Constraints on the uptake of labeled palmitate by the heart. The barriers at the capillary and sarcolemmal surfaces and the control of intracellular sequestration.

Abstract

While long chain free fatty acids (FFA) are known to be a major fuel of the mammalian myocardium, little is known about the processes which limit their uptake in the intact heart. Conventional biochemical techniques necessitate the destruction of membrane barriers which could be significant in vivo. Steady state extraction techniques yield information only on net extraction. The necessary information for the demonstration of rate-limiting steps can be obtained by a technique that preserves the structure of the organ, yet is sensitive to processes with rate constants on the order of tenths of a second. The multiple indicator dilution technique is ideal for this type of investigation.
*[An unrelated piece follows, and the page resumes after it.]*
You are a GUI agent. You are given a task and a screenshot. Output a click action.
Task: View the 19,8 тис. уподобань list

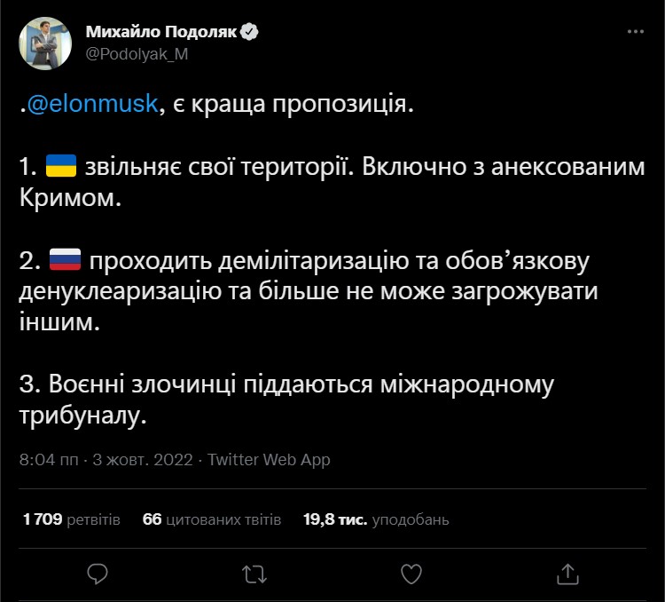[376, 519]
Using a perfused in situ dog heart, simultaneous injections of 125I-albumin (intravascular reference), 14C-sucrose (capillary surface and interstitial space reference) and 3H-palmitate (a representative of the long chain free fatty acids) were made into the left coronary artery and samples were collected rapidly from the coronary sinus. The activity of each isotope in the venous samples was divided by the activity per milliliter in the injection to give the outflow fraction per milliliter and plotted vs. time to give the normalized coronary sinus concentration-time curve for each tracer. The curves were analyzed by a 2-barrier model which includes the constraints at the capillary and muscle cell surfaces and an irreversible sequestration reaction inside the myocyte for palmitate. The capillary permeability of palmitate was only 2- to 3-fold greater than that for sucrose; the palmitate entered the myocyte: the sucrose did not. The intracellular sequestration of palmitate was found to take place at a rate inversely proportional to the arterial lactate concentration. Normally some palmitate returns to the interstitial space and capillary after entering the cell. Toxic doses of flavaspidic acid or dinitrophenol changed this. They caused virtually complete sequestration of all the palmitate that entered the cell. The capillary endothelium is apparently a major barrier to the extraction of FFA. The activity of the reaction catalyzed by long chain fatty acyl thiokinase may be controlled by the blood lactate concentration. Flavaspidic acid and the uncoupler dinitrophenol in some way apparently accelerated FFA activation.